ANTECEDENTES y FUNDAMENTOS DE LA ACCIÓN
1. NORVEY CUARTAS CORREA tras aceptar el cargo de la acusación formulado en su contra como autor responsable de acceso carnal abusivo con menor de 14 años agravado por embarazo, fue condenado mediante sentencia proferida el 5 de octubre de 2009 a la pena principal de 220 meses de prisión. Apelada la anterior decisión, la Sala Penal del Tribunal Superior de Bucaramanga la modificó el 3 de diciembre de 2009 en tanto disminuyó el quantum de la pena de 220 a 192 meses de prisión. 2.
Expuso el accionante que un compañero de reclusión - MARIO JARAMILLO- estuvo detenido por similar conducta a la atrás mencionada, sin embargo la Fiscalía solicitó la preclusión, por cuanto: i) la psicóloga del Instituto Colombiana de Bienestar Familiar conceptuó que la menor de 14 años accedida carnalmente, poseía la “ suficiente madurez mental para determinarse y acceder a las circunstancias que podría desafiar en el futuro ”, y ii) los padres de la víctima consintieron la relación. 3.
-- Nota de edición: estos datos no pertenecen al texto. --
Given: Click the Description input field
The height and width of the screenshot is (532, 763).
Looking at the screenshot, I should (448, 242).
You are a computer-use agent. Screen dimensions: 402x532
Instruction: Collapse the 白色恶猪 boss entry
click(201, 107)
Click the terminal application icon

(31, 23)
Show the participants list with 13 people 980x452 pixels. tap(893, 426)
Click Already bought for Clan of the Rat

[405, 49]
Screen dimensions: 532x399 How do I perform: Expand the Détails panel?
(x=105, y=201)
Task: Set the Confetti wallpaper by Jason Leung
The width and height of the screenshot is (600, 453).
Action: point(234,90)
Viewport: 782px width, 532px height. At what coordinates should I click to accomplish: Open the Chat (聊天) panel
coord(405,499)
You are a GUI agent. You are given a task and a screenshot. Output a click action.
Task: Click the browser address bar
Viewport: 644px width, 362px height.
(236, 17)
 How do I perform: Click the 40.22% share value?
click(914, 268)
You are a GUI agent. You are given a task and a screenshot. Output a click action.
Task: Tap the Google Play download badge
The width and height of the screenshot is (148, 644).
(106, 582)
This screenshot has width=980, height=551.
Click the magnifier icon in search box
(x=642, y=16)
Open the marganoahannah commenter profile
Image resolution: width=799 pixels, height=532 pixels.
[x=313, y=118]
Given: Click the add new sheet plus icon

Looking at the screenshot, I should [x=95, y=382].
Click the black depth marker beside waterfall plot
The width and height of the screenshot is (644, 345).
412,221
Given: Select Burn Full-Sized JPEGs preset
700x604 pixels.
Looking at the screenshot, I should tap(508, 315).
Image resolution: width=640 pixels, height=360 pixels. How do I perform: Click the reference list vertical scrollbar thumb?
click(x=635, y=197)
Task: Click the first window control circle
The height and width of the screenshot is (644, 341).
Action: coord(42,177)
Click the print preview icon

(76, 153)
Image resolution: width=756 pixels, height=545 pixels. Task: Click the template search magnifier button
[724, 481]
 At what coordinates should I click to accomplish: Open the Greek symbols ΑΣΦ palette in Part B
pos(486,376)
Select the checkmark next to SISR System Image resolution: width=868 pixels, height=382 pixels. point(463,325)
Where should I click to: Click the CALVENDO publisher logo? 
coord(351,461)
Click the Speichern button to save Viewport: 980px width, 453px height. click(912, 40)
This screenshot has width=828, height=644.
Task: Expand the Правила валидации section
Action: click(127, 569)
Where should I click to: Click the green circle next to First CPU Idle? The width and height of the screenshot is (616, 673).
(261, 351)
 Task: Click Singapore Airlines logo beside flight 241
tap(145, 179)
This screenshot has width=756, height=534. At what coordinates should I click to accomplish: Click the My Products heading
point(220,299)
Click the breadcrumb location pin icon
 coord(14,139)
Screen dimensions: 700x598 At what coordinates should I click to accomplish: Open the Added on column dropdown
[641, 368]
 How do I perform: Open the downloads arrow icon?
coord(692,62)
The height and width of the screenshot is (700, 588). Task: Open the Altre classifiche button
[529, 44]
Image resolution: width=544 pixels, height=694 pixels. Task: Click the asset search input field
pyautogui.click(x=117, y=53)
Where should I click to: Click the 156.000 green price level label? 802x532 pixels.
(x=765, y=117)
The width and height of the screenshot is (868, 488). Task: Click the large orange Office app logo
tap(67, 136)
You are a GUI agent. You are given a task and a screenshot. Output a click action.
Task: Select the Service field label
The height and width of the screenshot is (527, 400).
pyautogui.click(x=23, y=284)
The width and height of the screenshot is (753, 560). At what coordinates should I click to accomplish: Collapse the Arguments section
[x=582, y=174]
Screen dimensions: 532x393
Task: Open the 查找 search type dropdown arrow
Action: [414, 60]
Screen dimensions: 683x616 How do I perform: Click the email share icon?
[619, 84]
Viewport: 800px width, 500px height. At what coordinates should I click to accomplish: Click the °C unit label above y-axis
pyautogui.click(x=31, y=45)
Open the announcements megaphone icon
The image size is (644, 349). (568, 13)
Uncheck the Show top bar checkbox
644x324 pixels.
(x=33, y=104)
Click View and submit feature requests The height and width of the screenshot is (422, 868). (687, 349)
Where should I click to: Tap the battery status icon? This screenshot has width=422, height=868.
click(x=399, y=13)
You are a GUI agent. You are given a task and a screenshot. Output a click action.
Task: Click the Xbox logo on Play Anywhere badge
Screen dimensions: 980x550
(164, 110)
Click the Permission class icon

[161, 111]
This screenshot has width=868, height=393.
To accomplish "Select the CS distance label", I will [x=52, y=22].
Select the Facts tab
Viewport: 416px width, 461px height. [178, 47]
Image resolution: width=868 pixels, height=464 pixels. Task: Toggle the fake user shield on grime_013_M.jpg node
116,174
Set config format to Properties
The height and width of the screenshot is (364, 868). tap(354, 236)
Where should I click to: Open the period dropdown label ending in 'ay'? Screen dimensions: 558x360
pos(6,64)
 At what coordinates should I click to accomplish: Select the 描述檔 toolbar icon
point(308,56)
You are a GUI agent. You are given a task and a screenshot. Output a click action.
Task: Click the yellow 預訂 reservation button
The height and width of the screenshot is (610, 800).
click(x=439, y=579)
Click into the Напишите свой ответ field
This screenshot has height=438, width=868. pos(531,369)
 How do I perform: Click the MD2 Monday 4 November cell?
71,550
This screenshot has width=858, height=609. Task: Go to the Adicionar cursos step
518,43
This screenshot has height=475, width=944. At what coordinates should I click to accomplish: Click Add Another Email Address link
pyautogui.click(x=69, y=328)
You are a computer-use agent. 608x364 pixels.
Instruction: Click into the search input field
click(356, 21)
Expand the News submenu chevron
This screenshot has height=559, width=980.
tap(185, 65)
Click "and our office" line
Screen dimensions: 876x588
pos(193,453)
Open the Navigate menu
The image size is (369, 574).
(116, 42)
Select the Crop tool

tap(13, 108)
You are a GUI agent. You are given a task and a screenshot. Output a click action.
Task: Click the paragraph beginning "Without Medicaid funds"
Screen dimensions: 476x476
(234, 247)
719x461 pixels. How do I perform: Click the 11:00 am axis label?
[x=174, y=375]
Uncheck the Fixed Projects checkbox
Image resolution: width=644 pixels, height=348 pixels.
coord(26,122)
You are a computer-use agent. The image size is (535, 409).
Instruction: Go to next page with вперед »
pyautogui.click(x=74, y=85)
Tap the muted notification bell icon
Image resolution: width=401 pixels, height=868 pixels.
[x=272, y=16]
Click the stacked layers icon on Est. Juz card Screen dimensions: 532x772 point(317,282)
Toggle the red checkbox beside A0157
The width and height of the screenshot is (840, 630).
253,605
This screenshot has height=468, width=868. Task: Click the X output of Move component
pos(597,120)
Se quejó el accionante de que las autoridades accionadas vulneraron su derecho fundamental a la igualdad, toda vez que frente a similares circunstancias él fue sancionado penalmente, mientras que MARIO JARAMILLO recobró su libertad por preclusión de la investigación. 4. Por lo anterior el demandante solicitó al juez de tutela, revocar la condena proferida en su contra.
RESPUESTA DE LAS AUTORIDADES ACIONADAS 1. La Sala Penal del Tribunal Superior de Bucaramanga remitió copia de la providencia dictada el 3 de diciembre de 2009 por la misma Corporación. 2. La Fiscalía Seccional de Málaga –Santander-, informó que ciertamente investigó a MARIO JARAMILLO CÁRDENAS como presunto autor responsable de acceso carnal abusivo con menor de 14 años agravado por la circunstancia señalada en el numeral 6º del artículo 211 del Código Penal –embarazo-, conducta perpetrada en una niña de 13 años de edad.
Agregó que tras presentar escrito de acusación, la defensa allegó tres declaraciones extraprocesales, el investigador rindió informe de averiguaciones de campo y el 11 de diciembre de 2009 se recibió ampliación de la valoración sicológica rendida por la doctora LAURA MARCELA CAMARGO NIÑO. Con base en lo anterior, tomó la decisión de solicitar la preclusión de la investigación, y el Juzgado Promiscuo del Circuito de Málaga la decretó. CONSIDERACIONES DE LA CORTE 1.
Concerniente a la acción pública que nos ocupa, ha de señalarse que el artículo 86 de la Constitución Política establece que se trata de un mecanismo concebido para la protección inmediata de los derechos fundamentales, cuando éstos resulten amenazados o vulnerados por cualquier acción u omisión de las autoridades públicas, siempre que no exista otro recurso o medio de defensa judicial, a menos que se utilice como mecanismo transitorio para evitar un perjuicio irremediable. 2.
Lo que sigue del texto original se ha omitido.